Stored data
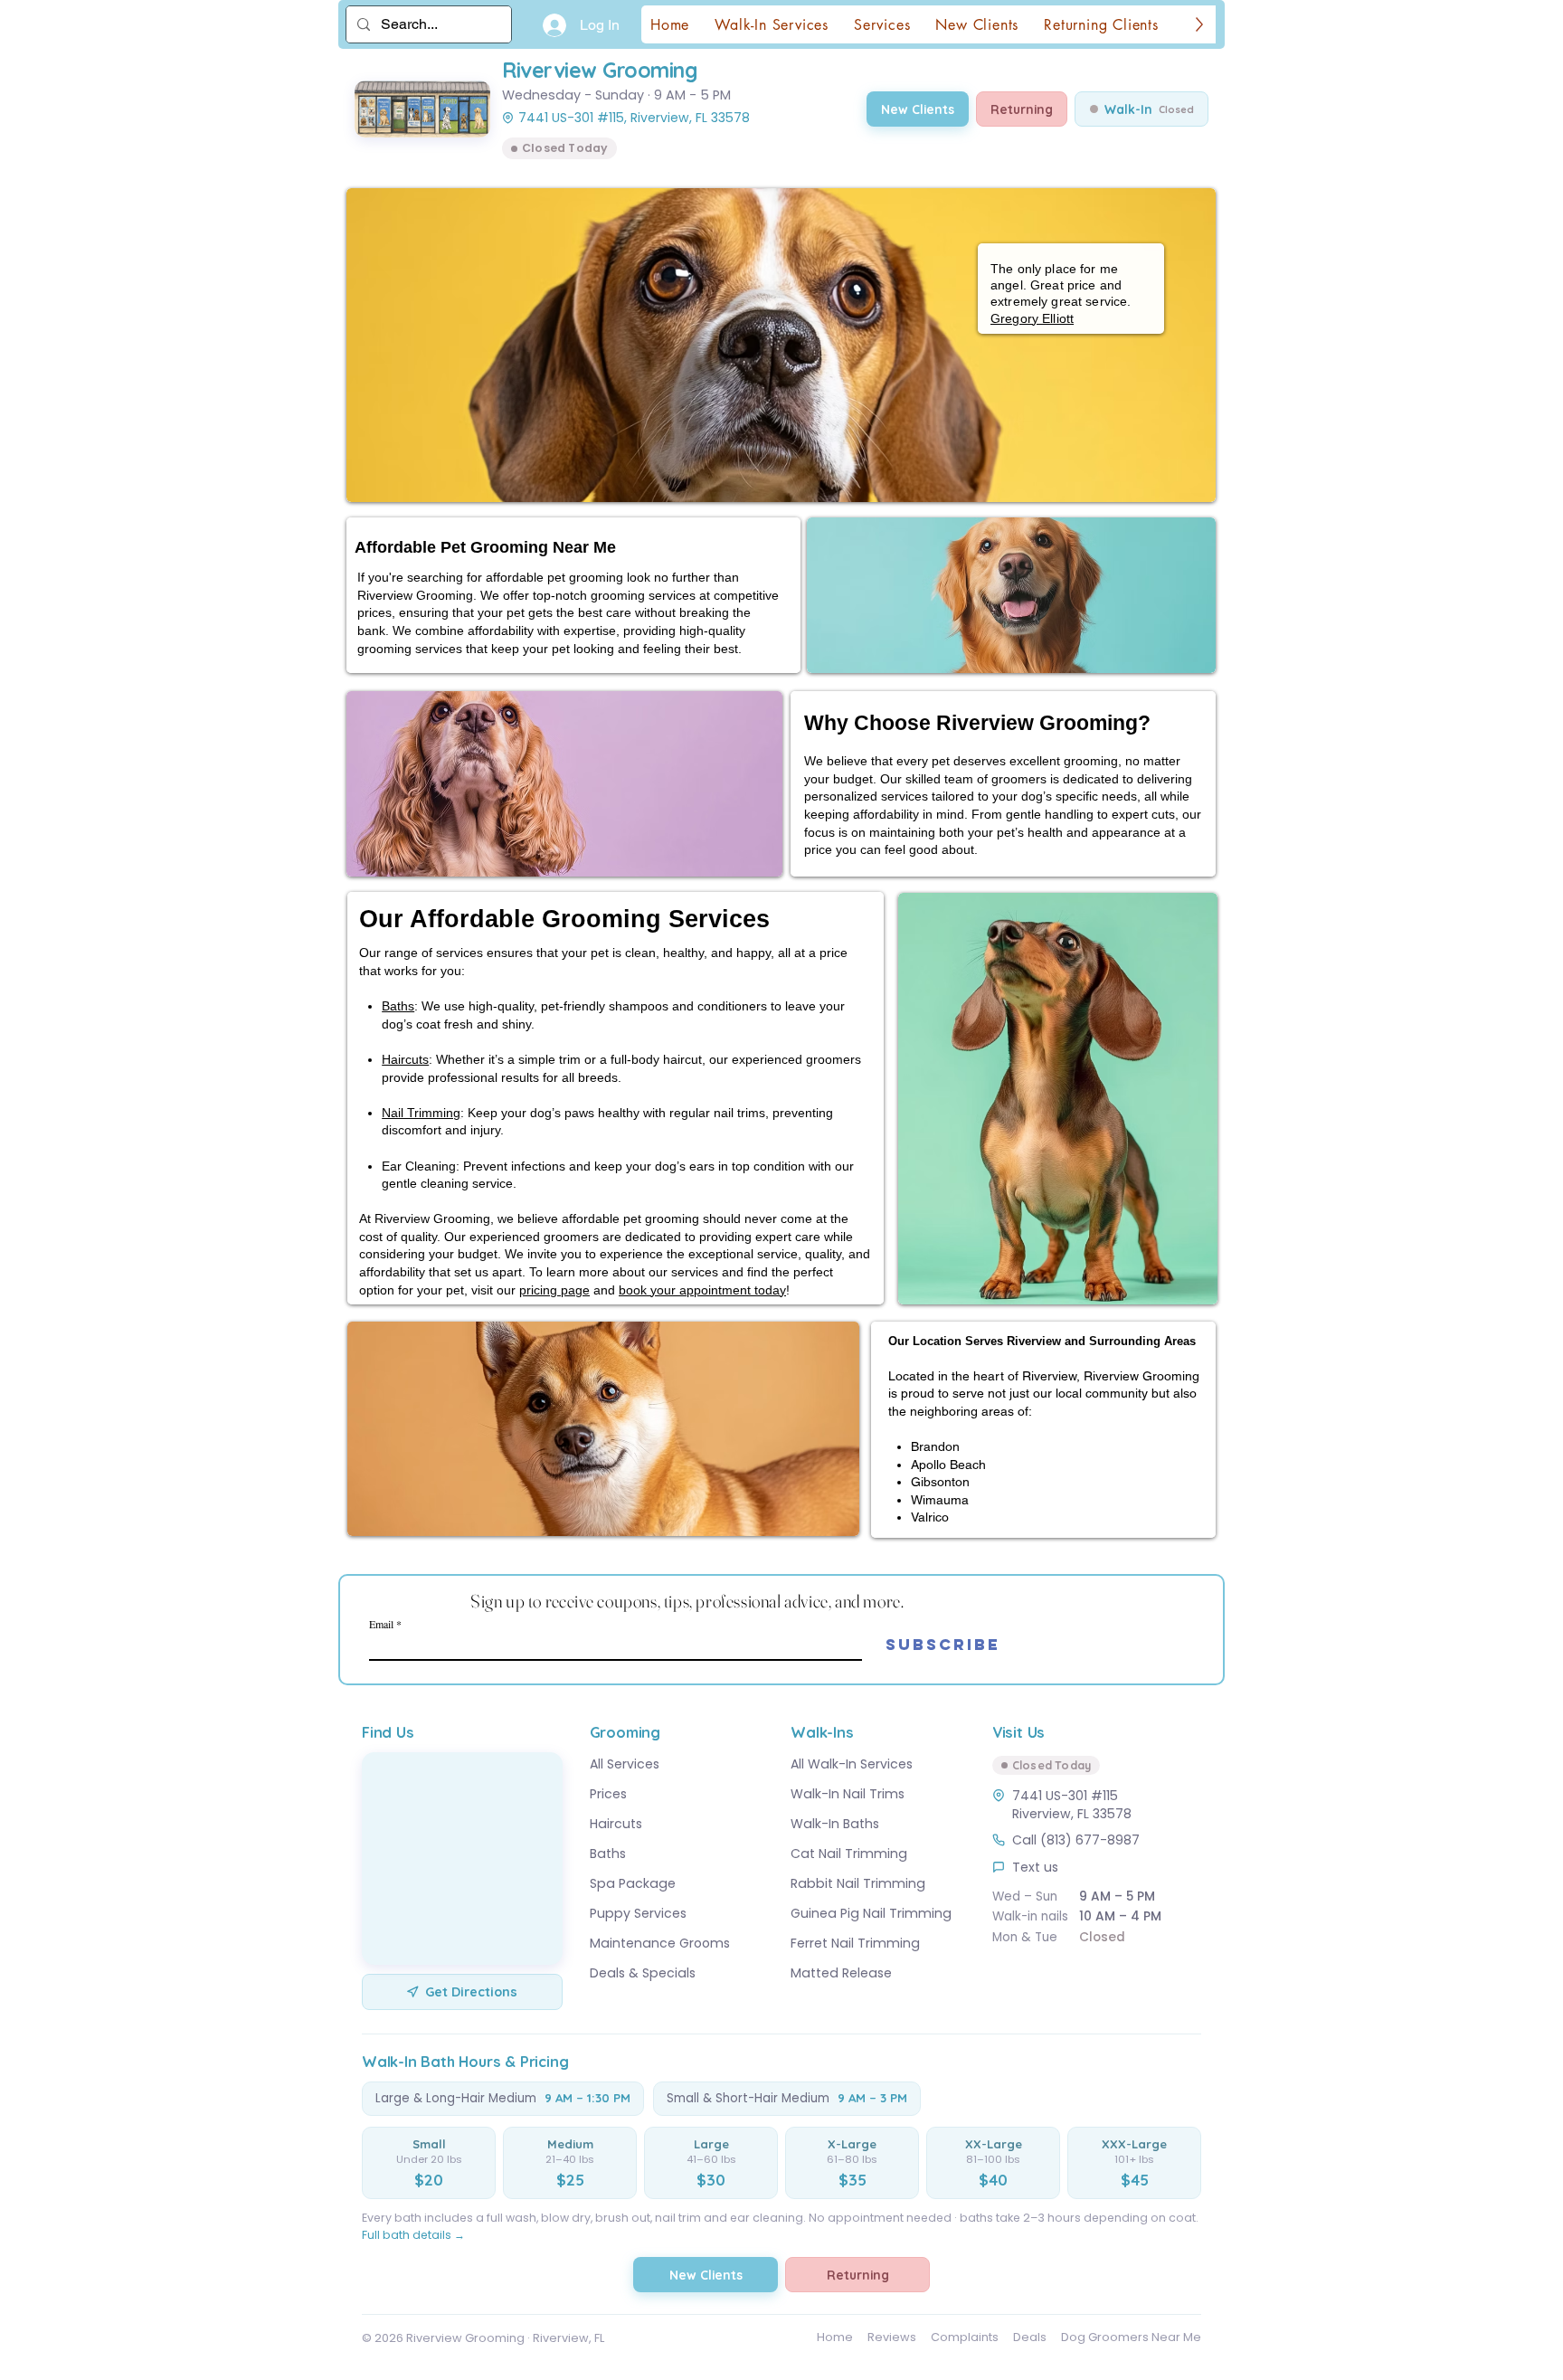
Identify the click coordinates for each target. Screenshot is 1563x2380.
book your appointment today (702, 1290)
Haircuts (405, 1059)
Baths (398, 1006)
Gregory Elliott (1032, 318)
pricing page (554, 1290)
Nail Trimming (421, 1112)
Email (381, 1623)
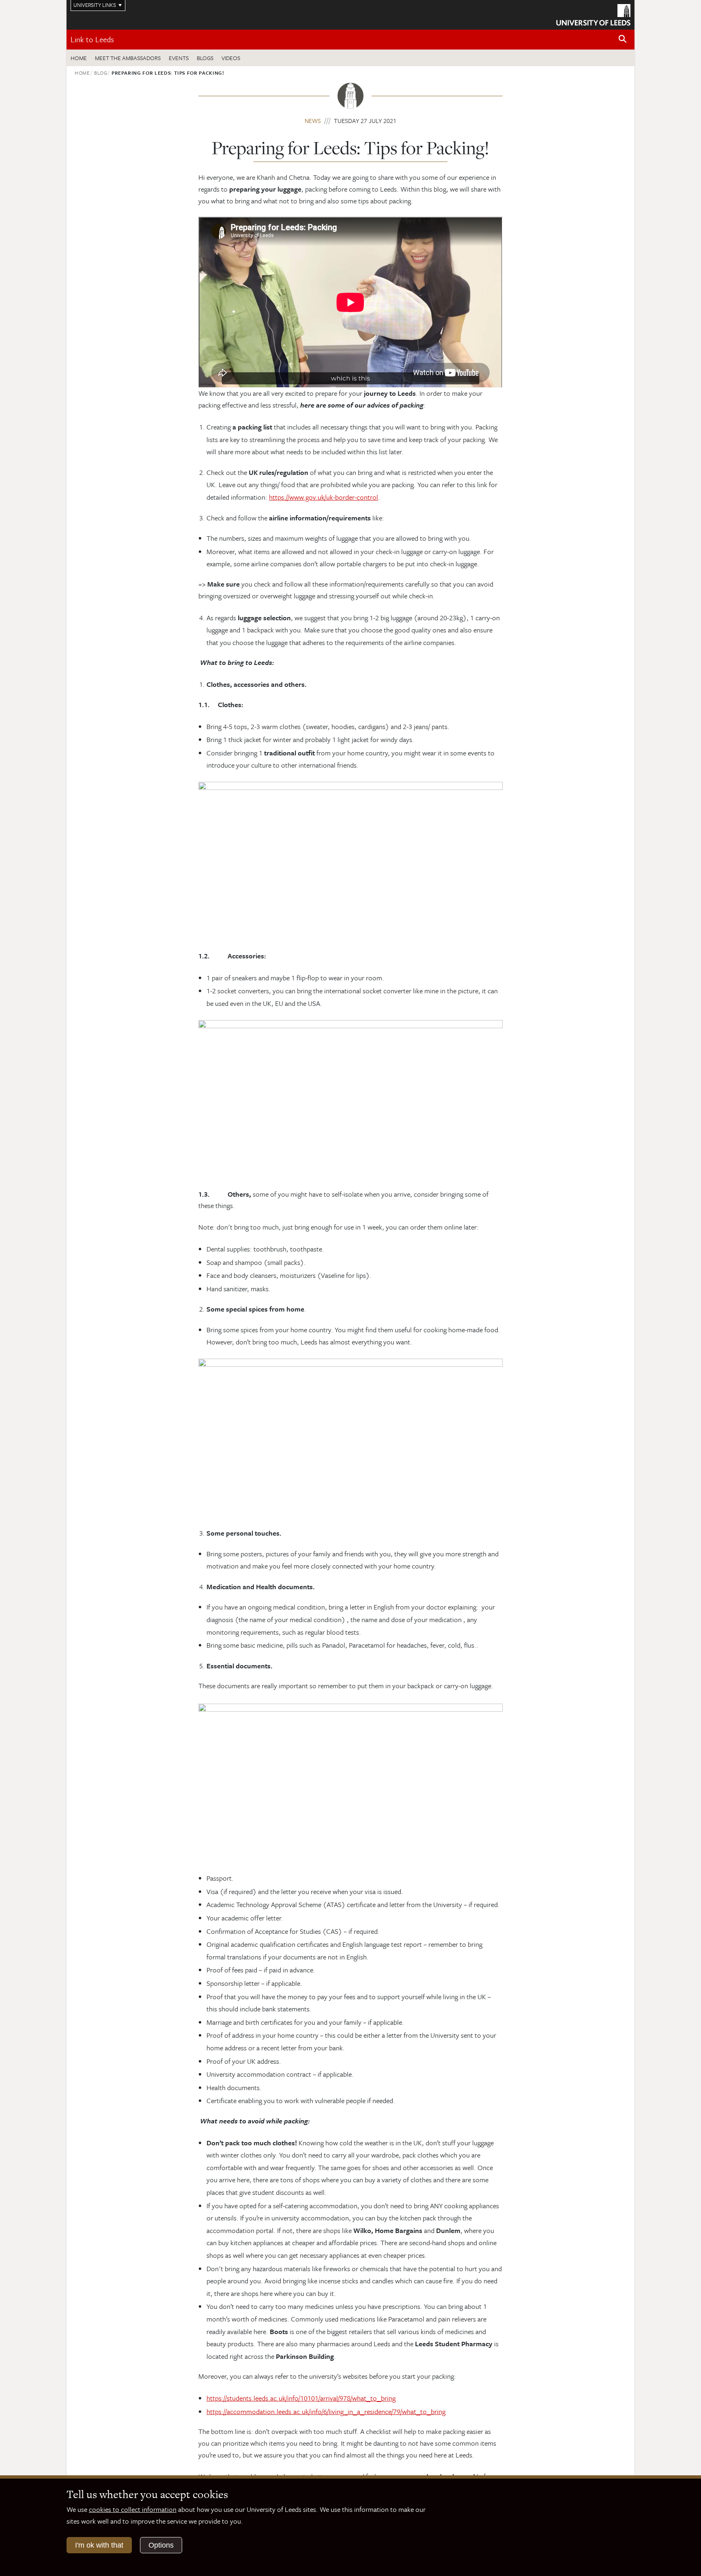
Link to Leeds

Work item
Skip the pictures, then return the rest of the data exactly.

Written answer
Identify the click coordinates for each target. Screenshot is 1563x2380.
book your appointment today (702, 1290)
Haircuts (405, 1059)
Baths (398, 1006)
Gregory Elliott (1032, 318)
pricing page (554, 1290)
Nail Trimming (421, 1112)
Email (381, 1623)
Link to Leeds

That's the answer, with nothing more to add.